L’idée est ancienne et déjà présente dans le passage au "five dollars day" par Henry Ford.
Elle s’exprime simplement : il y a une liaison positive entre niveau de salaire et productivité.
Elle est enrichie par deux analyses complémentaires.
- La motivation des travailleurs permettrait de comprendre les écarts observés entre des productions réalisées à partir d’une même combinaison productive. Harvey Leibenstein (1957) parle pour désigner ce facteur de "x-efficiency". [2]
- George Akerlof (1970) élabore de son côté une représentation des comportements des offreurs et des demandeurs sur les marchés d’occasion, c’est à dire pour des situations d’incertitude (risque moral) quant à la qualité des produits [3].
La forme la plus achevée des implications de ces deux approches, pour le marché du travail est proposée en 1974 par Joseph Eugene Stiglitz. Le salaire accordé est plus élevé que celui correspondant à la productivité marginale estimée du salarié. Celui-ci adoptera alors un comportement lui permettant d’élever son efficacité corrigeant l’écart initial. L’employeur évite d’embaucher des salariés qui accepteraient des salaires plus faibles de crainte de voir baisser l’efficacité moyenne des salariés de l’entreprise. La rigidité salariale est donc le résultat du comportement des entreprises. Elles s’opposent à la baisse des salaires. Les salariés sont motivés et ils sont fidélisés parce qu’ils sont conscients du coût de la perte d’emploi (ailleurs ils ne peuvent pas retrouver les mêmes conditions de salaires). [4]

Au lieu d’une liaison productivité marginale → salaire la liaison devient salaire productivité → marginale

Il est évident que cette analyse n’est pas applicable à l’ensemble du marché du travail, c’est pourquoi il faut le plus souvent la compléter par une analyse du dualisme du marché du travail. [5]

Le secteur primaire de ce marché du travail segmenté est caractérisé par des emplois qui nécessitent une formation importante et bénéficient d’un haut degré de responsabilité et d’indépendance.

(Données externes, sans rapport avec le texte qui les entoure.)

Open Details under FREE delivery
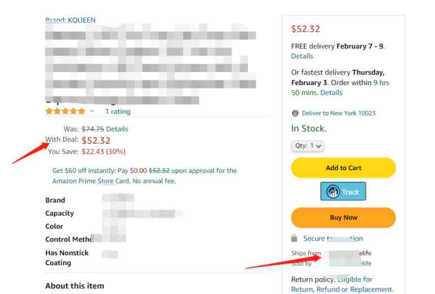 (x=302, y=56)

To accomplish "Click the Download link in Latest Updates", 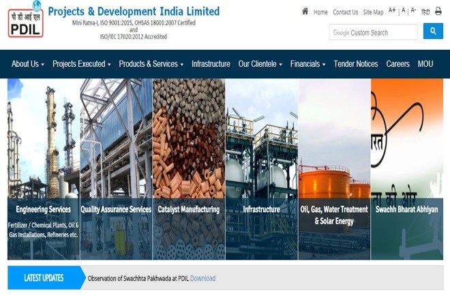I will pos(203,278).
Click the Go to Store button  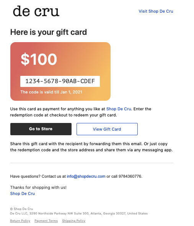41,129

Sur ce marché primaire les salaires sont fixés à un niveau supérieur au niveau du salaire courant, ils obéissent à la logique de l’efficience (les emplois sont donc rationnés et les salariés sont en position de force). Le marché secondaire du travail est en revanche concurrentiel. Les emplois sont plus précaires et les salaires sont plus faibles. Les coûts de rotation sont peu importants, et les salaires obéissent à la logique marchande de l’offre et de la demande. Si on fait l’hypothèse que la segmentation est forte, c’est à dire qu’il n’y a pas de passage d’un marché à l’autre sans chômage.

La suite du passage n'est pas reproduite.